Voigt launches prototypical attack
Voigt attacked the group on a short rise 5km from the finish. The German veteran rolled over the top with more than 10 seconds and his former companions didn’t appear to have much urgency to follow, but the acceleration dropped Docker.

“I thought, ‘I’m a little bit stronger than the other guys in the break, but of course, less fast,’” said Voigt. “I said, ‘now or never, now or never. Everybody’s hurting now.’ And it worked. It worked once again.”

Sagan looked the chase, but no one had the impetus to pull the group — including the previous day’s winner, in Farrar, and the race’s all-time winningest rider, in Sagan — toward the line.

“I look around, and they don’t chase. I look for someone to work, but no one wanted to work,” said Sagan. “I lost the opportunity to go.”

De Gendt jumped with 3km to go and Jorgensen followed, but van Garderen’s teammates continued to work for the GC gap and not the stage win.
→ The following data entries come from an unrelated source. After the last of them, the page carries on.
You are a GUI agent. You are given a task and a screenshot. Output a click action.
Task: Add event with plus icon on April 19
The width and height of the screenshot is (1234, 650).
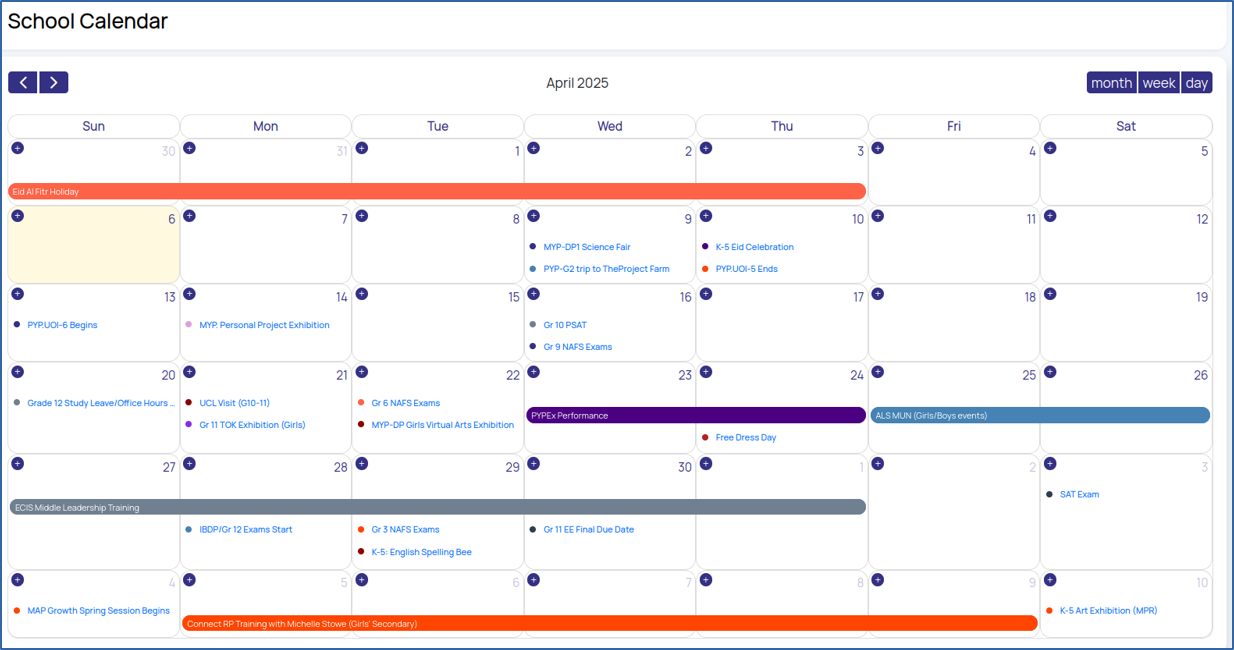(1050, 294)
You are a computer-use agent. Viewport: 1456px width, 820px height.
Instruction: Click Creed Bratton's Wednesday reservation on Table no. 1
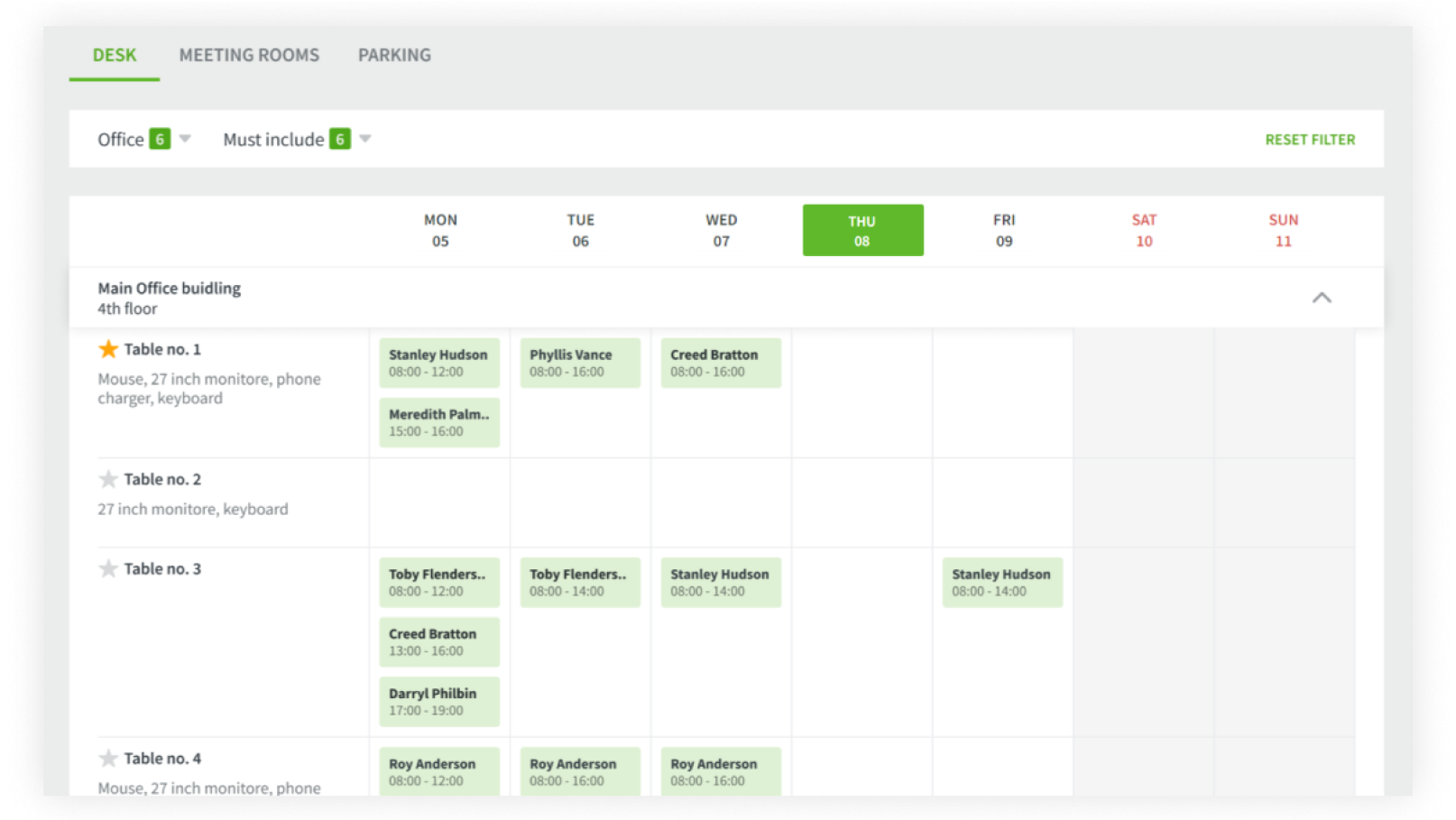pos(721,363)
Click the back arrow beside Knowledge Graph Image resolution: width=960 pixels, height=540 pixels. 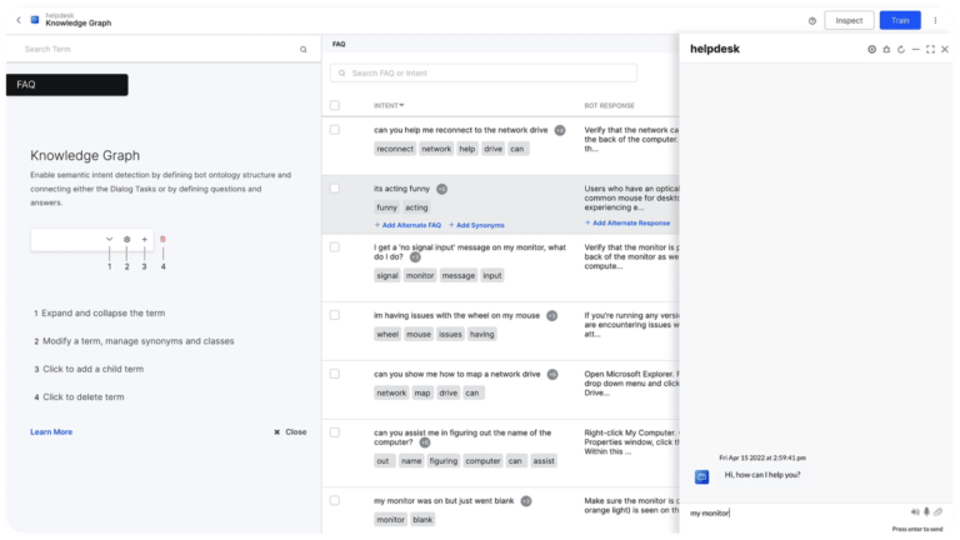[19, 20]
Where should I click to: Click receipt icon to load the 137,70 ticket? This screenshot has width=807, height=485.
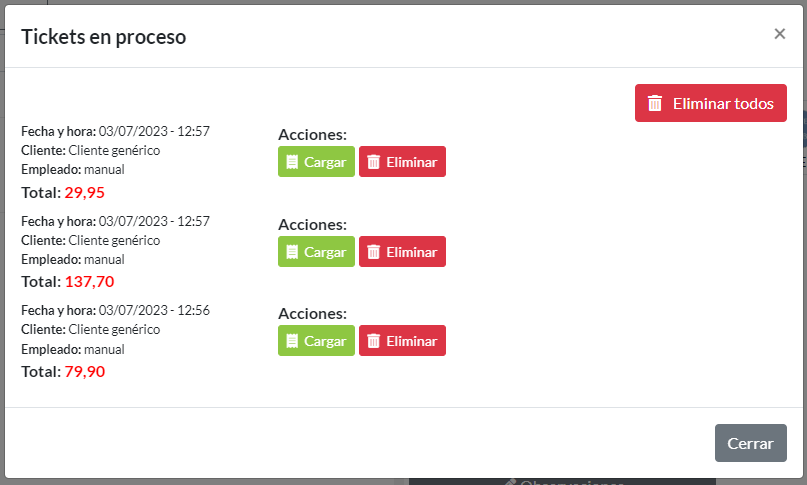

Voigt led the two chasers by 10 seconds with 2km to go and the pursuers began looking back. Sagan sat second wheel in the van Garderen group, leaving the work to Orica and Saxo.

They wouldn’t see Voigt again until the final rise to the finish. The German rolled through the final corners in Avila Beach and, after a look back, finally celebrated at the top of the block-long ramp to the line.

Van Garderen and co. caught De Gendt and Jorgensen and Hushovd launched the sprint from behind on the left side of the road, but Farrar held off the Norwegian for runner-up honors.